Gender Shock: Exploding the Myths of Male and Female
- Author: Phyllis Burke
- Subject: Gender studies
- Publisher: Anchor Books
- Publication date: June 1, 1996
- ISBN: 978-0385477178

= Gender Shock: Exploding the Myths of Male and Female =

1996 book by Phyllis Burke

Gender Shock: Exploding the Myths of Male and Female is a nonfiction book written by Phyllis Burke and published in 1996 by Anchor Books.

==Background==
After Burke adopted the son of her lesbian partner, she began to conduct research about gender and the relationship of gender role behavior and biologic sex. In 1993, she had published Family Values: Two Moms and Their Son, a memoir about the adoption process. Her own experience as a parent led to a research focus for Gender Shock on gender issues related to raising children.

==Synopsis==
The book begins with a section titled Behavior that addresses treatments by psychologists and psychiatrists for what was then described as gender identity disorder by the DSM-IV. Treatments reviewed in the book include attempts at behavior modification, psychiatric medication, psychotherapy, and psychiatric hospitalization. The other sections of the book are titled Appearance, Science, and Gender Independence. In the Science section, the impact of physical differences is addressed. Based on her research, Burke asserted "gender is a social construct rather than a natural characteristic" and called for the elimination of the gender identity disorder diagnosis.

==Critical reception==
In Psychiatric Services, Dr. Margery Sved describes the book as "a well-researched and well-documented study of the socialization along gender roles that children still experience in the United States in the 1990s" and states the book "should be read by any individual wondering about 'gender identity' and by any mental health professional treating 'gender identity disorder' or 'gender atypical behavior. According to psychotherapist and writer Wayne Scott in Harvard Gay & Lesbian Review, "Burke provides an exhaustive summary of psychological research on gender construction and the mistakes made in the guise of helping children." Kirkus Reviews says Burke "relies more on anecdote and example than on theory and sustained argument, thereby giving current discussions on gender a human face—and a wider audience" and describes the book as "Thought-provoking reading on the creation of gender identity for anyone who has a child or has ever been one."

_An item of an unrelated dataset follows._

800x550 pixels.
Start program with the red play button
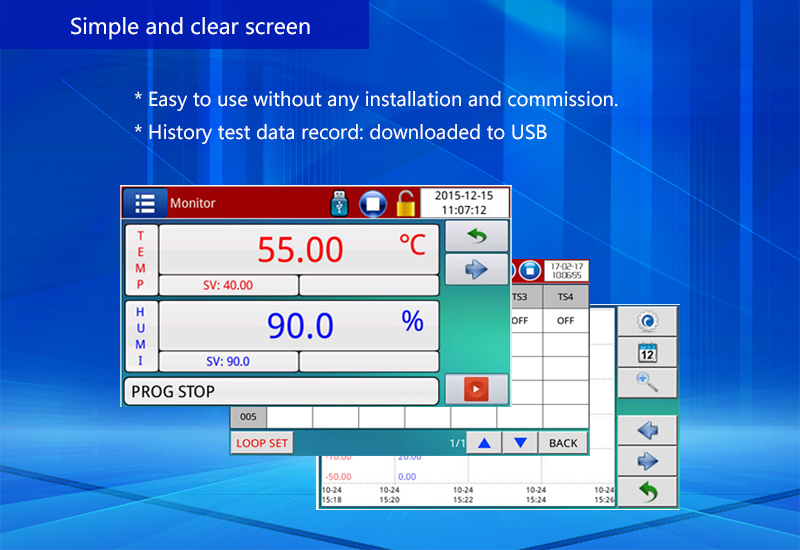[x=476, y=389]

In a review for The Los Angeles Times, Robert Dawidoff writes, "Public discourse is rife with calls to return to traditional family values" and "such groups as the Promise Keepers, the Nation of Islam and the Christian Right and such New Age gurus as Marianne Williamson and Robert Bly call for a return to a social order that consistently reflects an absolute biological distinction between male and female", and also states, "Burke's indispensable, smart and lucid Gender Shock presents a radically sensible alternative to these sexual reactionaries." A review in Library Journal recommends the book for academic and public libraries.